**TAREAS DEL EJERCICIO:**
(1) Según el texto sobre la visita al Congreso Nacional, ¿de qué color es la moqueta del pleno de los senadores?
(2) Resume de forma más breve el párrafo del texto sobre la visita al Congreso Nacional que empieza por «Tras comer en el centro comercial», conservando sus datos principales.

**TEXTO PROPORCIONADO:**
────────────────────────────────────────
Tras comer en el centro comercial decidimos ir a visitar el Congreso Nacional, porque solo abre de jueves a lunes. Tomamos un bus a rebosar que se desplaza a alta velocidad por el Eje Monumental hasta dejarnos cerca del Congreso. Vemos el Palacio de Itamaraty, que tiene unos delicados jardines alrededor, mientras damos un amplio rodeo para cruzar por un paso de peatones solitario. La entrada al Congreso exige un código de vestimenta, nos anuncia una funcionaria políglota, bajita, que habla el español con acento de telenovela y que continúa anunciándonos: necesitamos vuestro pasaporte físico. Ninguno lo llevamos encima, pero por fortuna aceptan el DNI y otros papeles como prueba de que nosotros somos nosotros. Logramos entrar y tras esperar en unos sofás elegantes, recorremos guiados las estancias periféricas a las salas de pleno, que son salas elegantes, en penumbra, con una moqueta verde que silencia los pasos. Algunas obras de arte, un gran vitral que parece que se mueve, algunas plantas, algún trípode de las cámaras de periodistas. Paseamos recorriendo el lugar y encontramos, recogidos y expuestos como piezas arqueológicas, las obras y regalos protocolarios destruidos durante el ocho de enero del año pasado. La siguiente sala está dividida por cristales oscuros y la moqueta pasa a ser azul, porque hemos pasado a otra cámara. Atravesamos un túnel hasta llegar a otro edificio anexo. La visita reserva las salas plenarias para lo último, sabiendo que es lo mejor y también intentando evitar interferir con el trabajo de los representantes estatales. El pleno de los congresistas es verde, y tiene una moqueta morada que se extiende por el suelo y los petos de las escaleras. Cubriendo el óvalo donde está la cámara hay una cubierta de colores verde, morado y amarillo que reluce tras una malla metálica. El pleno de los senadores es mucho mejor, la moqueta es de un azul intenso, y el techo es una cúpula donde las luces se distribuyen entre unos pliegues metálicos que se extienden por la superficie convexa como si fueran mocárabes. Durante la visita están de sesión, celebrando la vida de un importante empresario industrial del anacardo, termina las intervenciones un senador de São Paulo gritando que Brasil se encuentra bajo un régimen dictatorial. Anochece cuando salimos del edificio, por lo que volvemos al hotel y cenamos en un restaurante libanés.
────────────────────────────────────────
**REGISTROS EXTRAÍDOS:**
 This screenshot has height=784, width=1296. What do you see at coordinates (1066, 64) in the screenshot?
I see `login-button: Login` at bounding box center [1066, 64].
────────────────────────────────────────
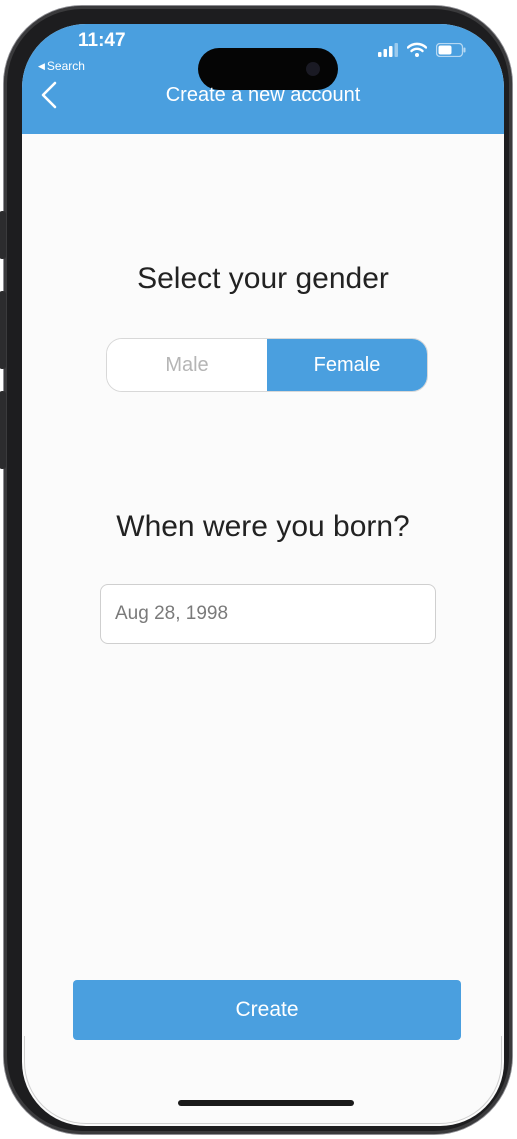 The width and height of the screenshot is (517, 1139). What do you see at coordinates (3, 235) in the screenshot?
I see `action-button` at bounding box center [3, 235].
────────────────────────────────────────
**RESULTADOS DEL EJERCICIO:**
(1) Es de un azul intenso.

(2) Tras comer en el centro comercial, fuimos al Congreso Nacional, que solo abre de jueves a lunes. Llegamos en un bus lleno por el Eje Monumental y pasamos junto al Palacio de Itamaraty y sus jardines. Para entrar se exige un código de vestimenta y se pide el pasaporte físico, pero aceptaron el DNI. La visita guiada recorrió primero estancias en penumbra con moqueta verde, obras de arte y un gran vitral. También vimos, expuestos como piezas arqueológicas, los regalos protocolarios destruidos el ocho de enero del año pasado. Después pasamos a otra cámara con moqueta azul y, por un túnel, a un edificio anexo. Al final vimos los plenos. El de los congresistas es verde, con moqueta morada y una cubierta verde, morada y amarilla. El de los senadores, mejor, tiene moqueta azul intenso y una cúpula con pliegues metálicos como mocárabes. Había una sesión en homenaje a un empresario del anacardo, que cerró un senador de São Paulo gritando que Brasil se encuentra bajo un régimen dictatorial. Al anochecer volvimos al hotel y cenamos en un restaurante libanés.